When we owned our family restaurant, my father loved to slip a free order of spring rolls to his favorite customers—and now I am gifting them to you! Dad’s version is the trusty classic, made with pork, vermicelli noodles, and mango; I keep the carbs in check by swapping in bean sprouts for most of the vermicelli noodles and using shrimp in place of the pork in the variation that follows. You could also substitute grilled chicken thighs or even tofu for the protein; the mango and dipping sauce make just about anything they are served with taste amazing!
Ingredients:
8 rice-paper rounds
8 red or green butter lettuce leaves or a handful of spring mix
2 ounces vermicelli noodles, cooked and drained
2 Persian cucumbers or
½ hothouse cucumber, cut into 2-inch-long strips
Leaves from ½ bunch mint
2 red Thai chiles, thinly sliced (optional)

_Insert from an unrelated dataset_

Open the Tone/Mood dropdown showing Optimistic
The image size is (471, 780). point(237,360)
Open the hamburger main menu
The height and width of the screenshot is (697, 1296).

8 ounces Vietnamese Pork Tenderloin (page 177) or other cooked pork or protein
2 ripe mangos, peeled and cut into thin strips
PEANUT DIPPING SAUCE:
2 tablespoons peanut butter
2 tablespoons hoisin sauce
1/3 cup plant-based or dairy milk
Directions:
- Place the rice-paper rounds and a large, shallow bowl of water next to your work surface. Working with one rice paper at a time, slide each paper quickly into the water, then immediately rotate it through the water to wet the entire surface just until pliable.
- Shake off the excess water and lay the rice paper on your work surface.
- Place a few pieces of lettuce at the far edge of the rice paper and top with some of the noodles, 2 cucumber strips, 4 or 5 mint leaves, a bit of chile (if using), and 2 strips of pork.
- Working quickly but carefully, fold the sides of the rice paper in over the fillings, then roll the paper toward you to enclose the filling. Tuck 3 strips of mango under the rolled portion, then continue rolling the rice paper toward you to make a neat, tight roll. Repeat with the remaining rice papers and filling to make 8 spring rolls.
- To make the dipping sauce: In a small bowl, stir the peanut butter, hoisin sauce, and milk until smooth and thoroughly combined.
- Serve the spring rolls at room temperature with the peanut dipping sauce on the side.